Se pose ensuite la question de l’historisation, la conservation et l’utilisation future de ces données. A partir des données historiques, il est possible de projeter ce qu’il va se passer à l’avenir. Dans le cas du dernier kilomètre par exemple, un des enjeux très importants reste l’estimation des temps de livraison, très variables d’un point à l’autre. En utilisant l’historique des données, il est désormais possible de les prédire de façon plus précise à partir de la localisation des points à livrer et des caractéristiques du colis et du client.
La donnée historique permet également de travailler des sujets plus stratégiques tels que le dimensionnement de réseau. Pour des acteurs de la livraison du dernier kilomètre, des données de plusieurs mois vont permettre de construire des secteurs qui resteront stables dans le temps.
Faire des optimisations de tournées tous les jours est assez chronophage et ne fonctionne pas vraiment. La logique de tri d'un acteur logistique est généralement construite de manière empirique à partir des codes postaux mais cette organisation n'est pas forcément taillée pour la réalité de l'activité. Des outils vont pouvoir redimensionner ce réseau et réaliser des segmentations (hiver/été, Noël, Post Covid par exemple) avec des gains importants en remettant en cause des organisations datant parfois de nombreuses années.
Ces données archivées vont donc être très utiles pour l’amélioration des performances logistiques et pourront également faire office de preuves dans le cadre de litiges.
Quelle place pour les nouvelles technos en visibilité du transport ?
Un des cas d’usages de l’Intelligence Artificielle en visibilité transport est le calcul et la prédiction de l’ETA (heure d’arrivée estimée). Cette prédiction est par exemple particulièrement utile pour les acteurs de la chaîne de montage automobile. Ces derniers effectuent en effet des parcours assez longs avec plusieurs frontières à franchir et leurs stocks peuvent être de très courte durée (de l’ordre de 6h par exemple). En prédisant 24h à l’avance grâce à l’IA que le camion ne pourra pas livrer dans les temps, l’entreprise va être capable de trouver une solution palliative. Une solution de remplacement trouvée le plus tôt possible permet d’en baisser les coûts.

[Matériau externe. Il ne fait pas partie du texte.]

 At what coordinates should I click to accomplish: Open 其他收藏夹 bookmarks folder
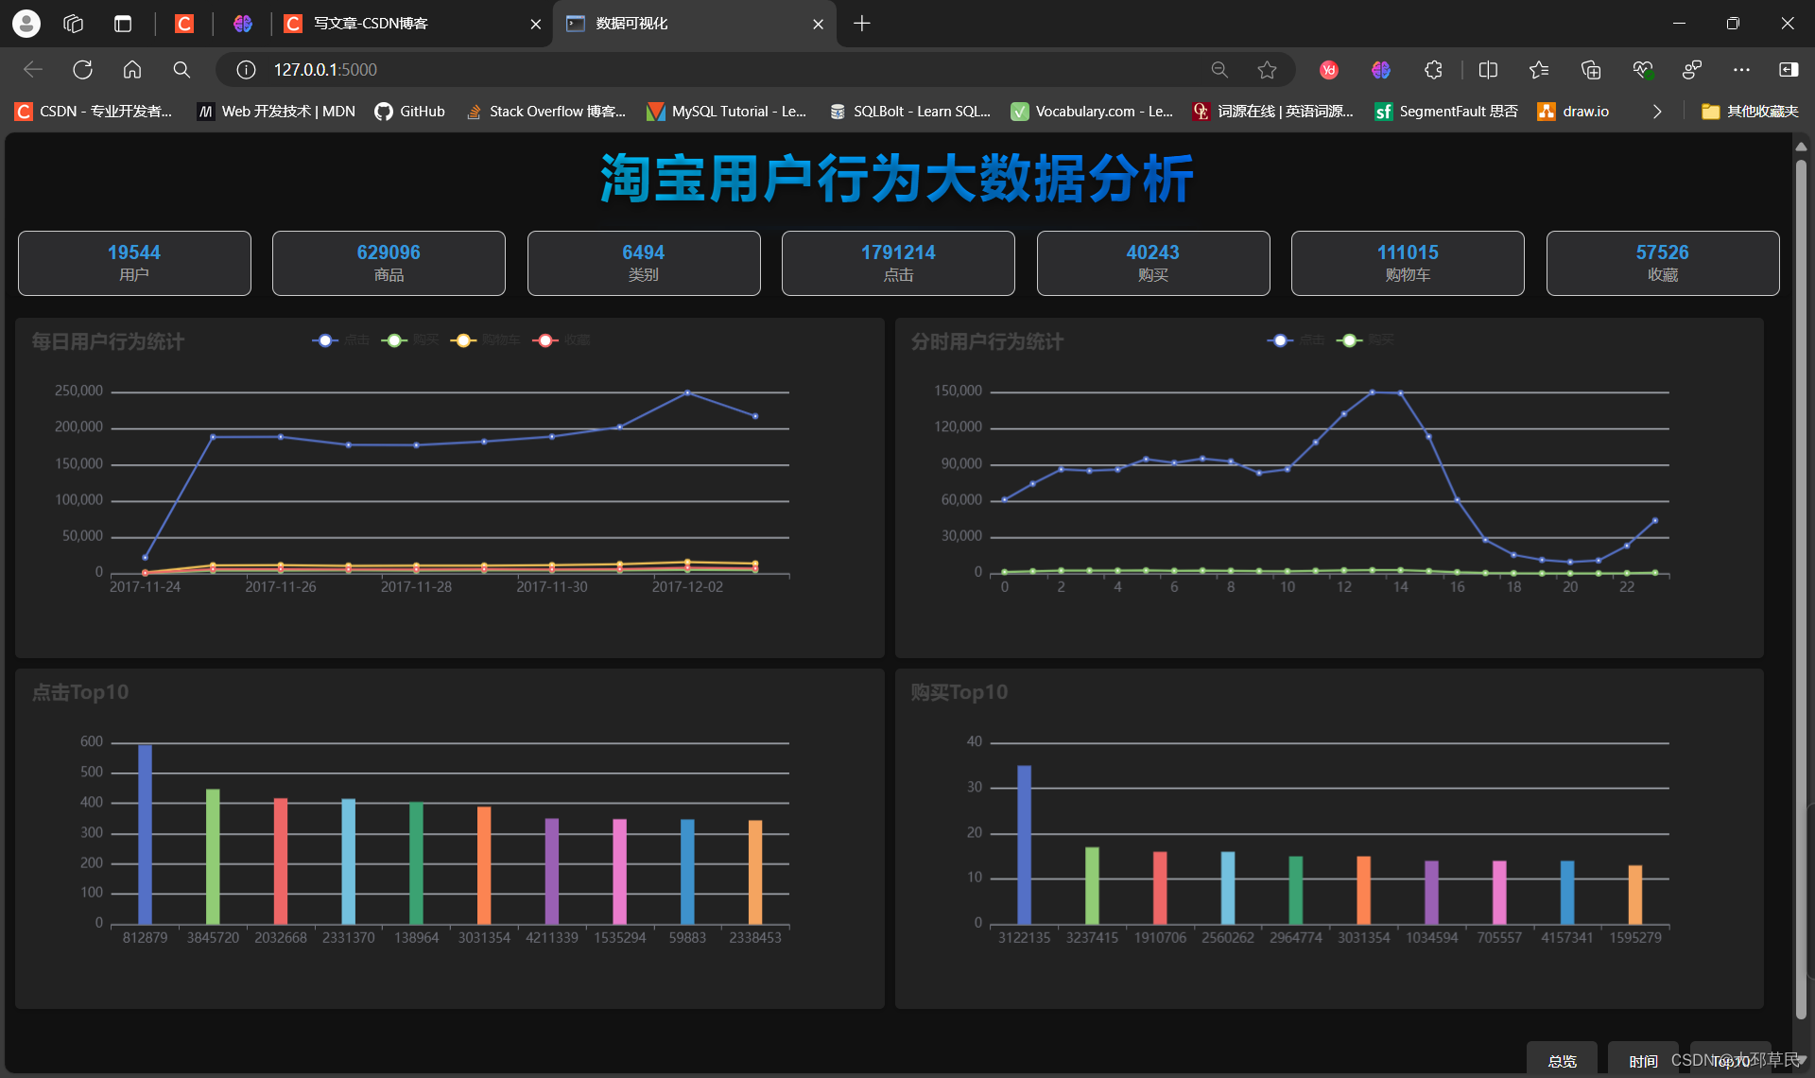pos(1750,112)
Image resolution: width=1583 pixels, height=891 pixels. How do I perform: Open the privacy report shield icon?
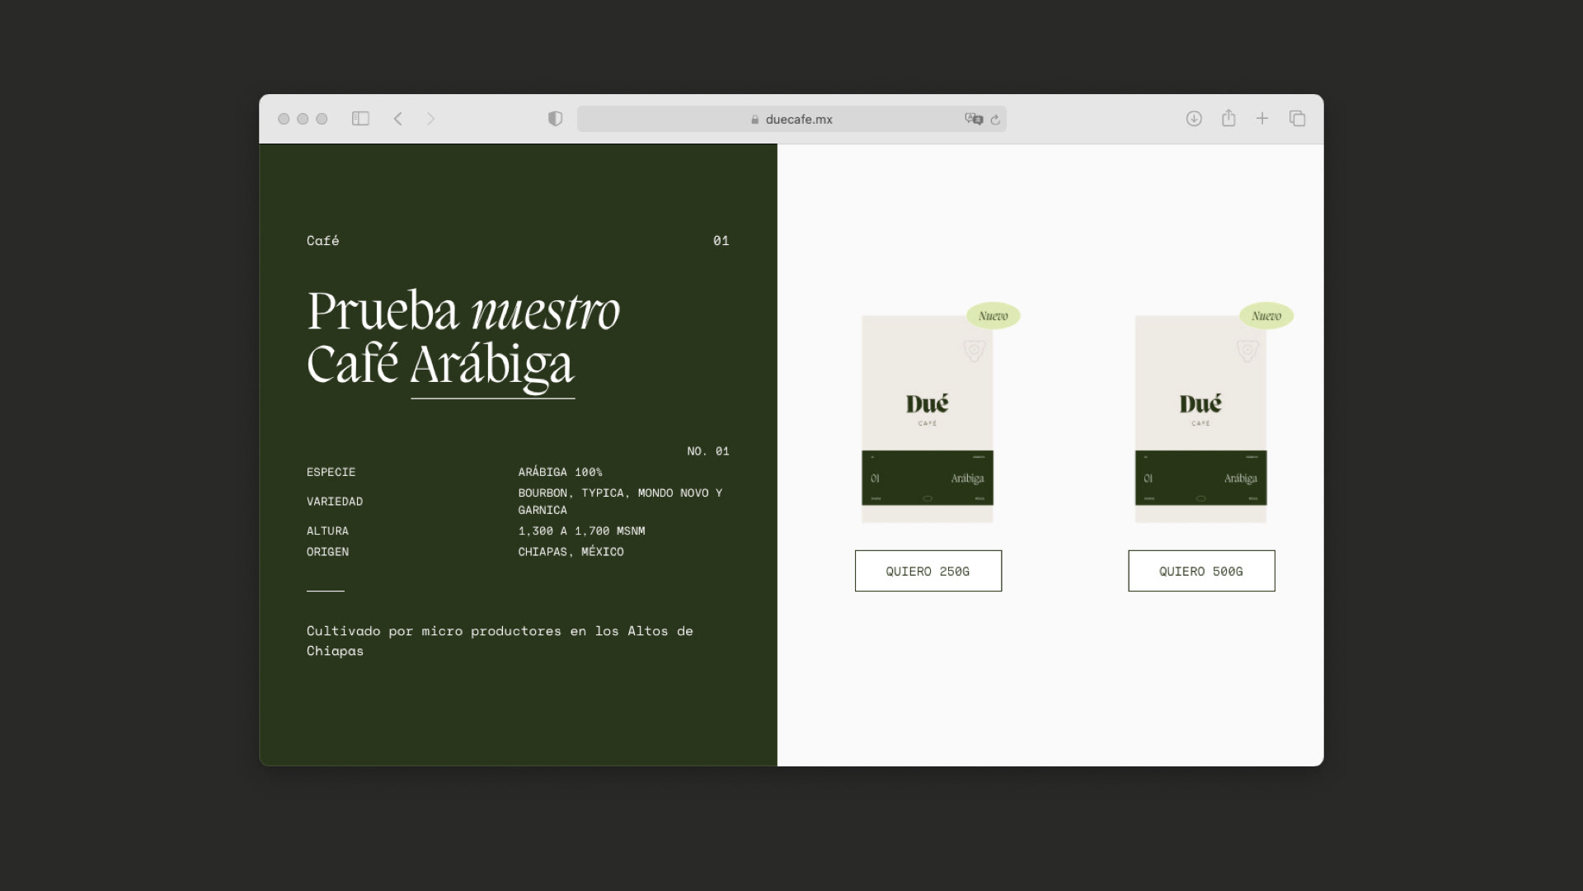[x=555, y=119]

L’IoT est également une technologie qui permet d’améliorer la notion de visibilité. Au delà de savoir où se situe exactement une commande, elle donne la possibilité de remonter des informations supplémentaires telles que le contrôle des opérations de produit, la manutention, les températures et les chocs. On ne parle alors plus seulement de tracking mais également de tracing
Les solutions d'IoT sont plus difficiles à mettre en place car elles induisent de nombreuses opérations de manutention. Dans les pays où les moyens de transport n'ont pas été équipés en télématique, l'IoT peut cependant être une solution palliative très efficace.
Les applications transport liées à la blockchain quant à elles, ne semblent pas avoir atteint le niveau de maturité nécessaire pour un réel usage sur le terrain. Son rôle dans la visibilité pourrait davantage servir à certifier la donnée, dans un contexte où celle-ci n’est pas toujours de bonne qualité. Par sa capacité à valider les échanges qui ont lieu tout au long des opérations de transport, la blockchain pourra ainsi certifier les données qui remontent et notamment celles qui ont été indiquées manuellement par les opérationnels.
Parce qu'elle impose un processus qui amène avec lui la validation et la vérification formelles de la donnée, la blockchain apporte une aide pour structurer la collecte de données issues du terrain.
Disposer d’une visibilité sur ses opérations de transport devient donc une norme pour rester compétitif et répondre aux nouvelles attentes des clients et des consommateurs. Elle apporte de nombreux gains sur le pilotage de cette activité de transport et permet la détection d’anomalies qui vont pouvoir être résolues de manière très proactive. Les technologies spécialisées dans la visibilité en temps réel ont pour but de faciliter le travail des opérationnels et de les aider à prendre les meilleures décisions grâce à des alertes immédiates et des prédictions optimisées en continu. La visibilité du transport s’impose donc comme un impératif pour les entreprises souhaitant maximiser la performance de leur Supply Chain.
A propos des intervenants
project44 est un acteur global et multimodal dans la visibilité en donnant accès à leurs clients à l’information en temps réel sur leurs activités de transport (routier, aérien ou maritime). project44 est constitué de 400 collaborateurs dans le monde, la moitié en Europe et l’autre aux Etats-Unis.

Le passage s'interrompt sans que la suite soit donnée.